**WRITTEN EXERCISE 1**.
In the forum thread on syncing LR mobile below, list every cloud app that the final post names as an example.
**WRITTEN EXERCISE 2**.
State whether each statement agrees with the forum thread on syncing LR mobile below. Answer yes or no, and quote the deciding words. (a) clee01l turns off cellular access for most iPhone apps. (b) Johan Elzenga expects Adobe to provide direct local wifi synchronization. (c) johnbeardy claims that local wifi sync could not be restricted to CC subscribers.
**WRITTEN EXERCISE 3**.
Write the next post in the forum thread on syncing LR mobile below, continuing after its final sentence.

**READING TEXT**.
════

No, actually, not everyone does.  Shocking, I know, but not everyone has a large, unlimited pipe to the cloud.  Don't forget that some poor folk are still stuck on limited and/or slow net connections.  What I would really like is for LR mobile to only sync my phone to my desktop over wireless when it's in range.  Now, that would be useful.


----------



## clee01l (Dec 28, 2016)

Bruce J said:


> What I would really like is for LR mobile to only sync my phone to my desktop over wireless when it's in range. Now, that would be useful.


On an iPhone, this is set in the OS settings screen.  FWIW, I turn off cellular access for MOST of my iPhone apps to save bandwidth and battery life.


----------



## Johan Elzenga (Dec 28, 2016)

clee01l said:


> On an iPhone, this is set in the OS settings screen.  FWIW, I turn off cellular access for MOST of my iPhone apps to save bandwidth and battery life.



What he means is direct synchronisation between the iPhone and your computer _over your local wifi network_, not via the cloud. That would indeed be a great feature, but because that would effectively eliminate the need for a CC-subscription, I don't think we'll going to get that.


----------



## johnbeardy (Dec 28, 2016)

JohanElzenga said:


> What he means is direct synchronisation between the iPhone and your computer _over your local wifi network_, not via the cloud. That would indeed be a great feature, but because that would effectively eliminate the need for a CC-subscription, I don't think we'll going to get that.



If Adobe wanted to offer local wifi sync, they could easily implement it and make the feature limited to CC subscribers. I don't think we'll get it, but it's because sync via cloud is part of an infrastructure or grand project that is wider than just  making photos available on all your devices, and also includes Lr on the Web, making photos available to all the other cloud apps (eg Spark, Portfolio, Comp, Mix) and to 3rd party services via the Creative SDK.

════

**SOURCE DATA**.
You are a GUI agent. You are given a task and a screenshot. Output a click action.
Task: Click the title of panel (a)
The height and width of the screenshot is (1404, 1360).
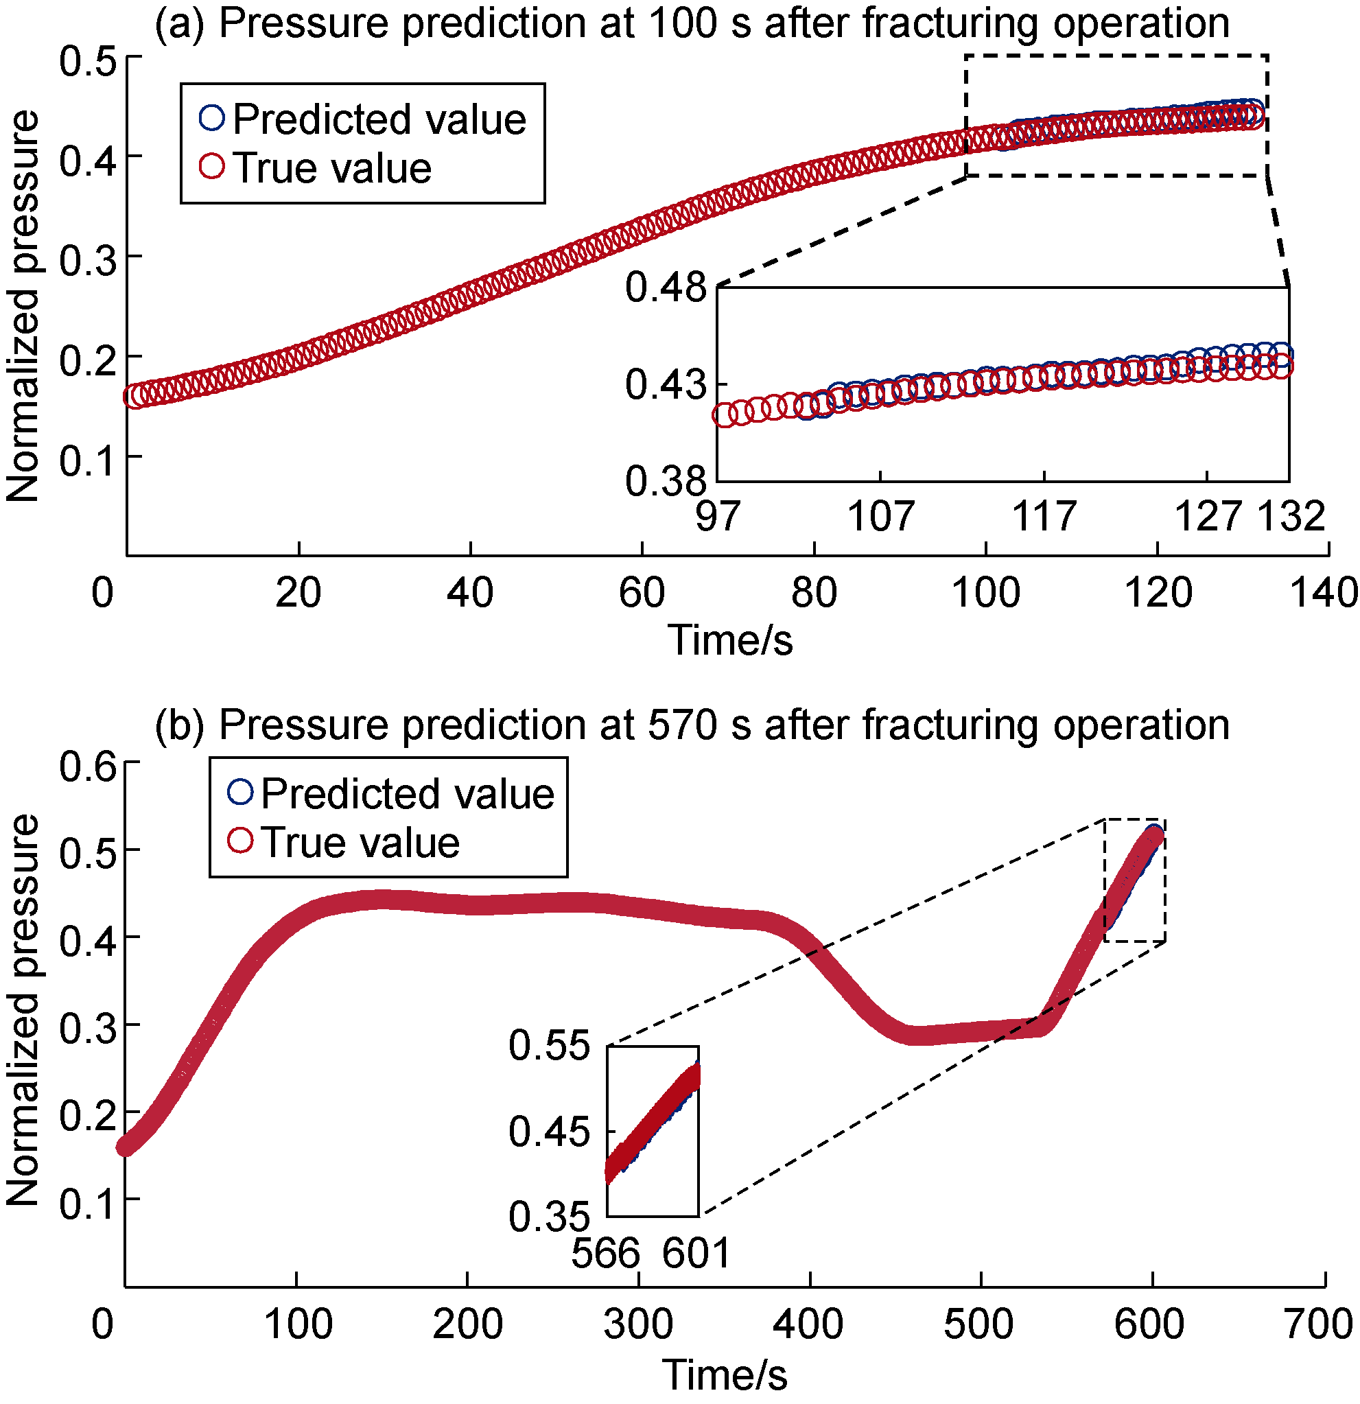click(691, 23)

════

**EXERCISE RESPONSE 1**.
Spark, Portfolio, Comp, Mix

**EXERCISE RESPONSE 2**.
(a) Yes: "I turn off cellular access for MOST of my iPhone apps to save bandwidth and battery life."
(b) No: "I don't think we'll going to get that."
(c) No: "they could easily implement it and make the feature limited to CC subscribers."

**EXERCISE RESPONSE 3**.
----------



## Bruce J (Dec 28, 2016)

Thanks for the replies.  Johan described exactly what I was wishing for.  I do have a full CC subscription, but don't have the unlimited bandwidth.  I agree that we're unlikely to get what I would like; I just get a bit annoyed by the constant assumption (from both developers and users) that everyone has a big, unlimited pipe.  I used to develop SW in a building with a big pipe, and I know how easy it is to assume that everyone has that kind of access.  I'm now retired to a rural location with access limited to a sat. dish, so I see how the other half lives.  Sorry for the interruption; feel free to continue with your regular programming.


----------



## thommy (Dec 28, 2016)

Bruce J said:


> No, actually, not everyone does.  Shocking, I know, but not everyone has a large, unlimited pipe to the cloud.  Don't forget that some poor folk are still stuck on limited and/or slow net connections.  What I would really like is for LR mobile to only sync my phone to my desktop over wireless when it's in range.  Now, that would be useful.


I do understand your point, but my statement is still valid in the sense that everyone would like to have a copy of their mobile photos automatically synched to LR desktop. If unlimited pipes are not available then we have another situation, were everyone would like to have unlimited pipes to the cloud. But with a fuss


----------



## Bruce J (Dec 28, 2016)

I won't clog up the airways any further with counterexamples, but I really think you should reconsider the meaning of 'everyone'.  Offhand, I can't think of any desire that I would ascribe to everyone.  But maybe I just lack imagination.  Enough last-word-itis, I'm out of this topic.  Cheers,


----------



## thommy (Dec 29, 2016)

You are right, Bruce! Cheers..

"If everyone is thinking alike, then somebody isn't thinking"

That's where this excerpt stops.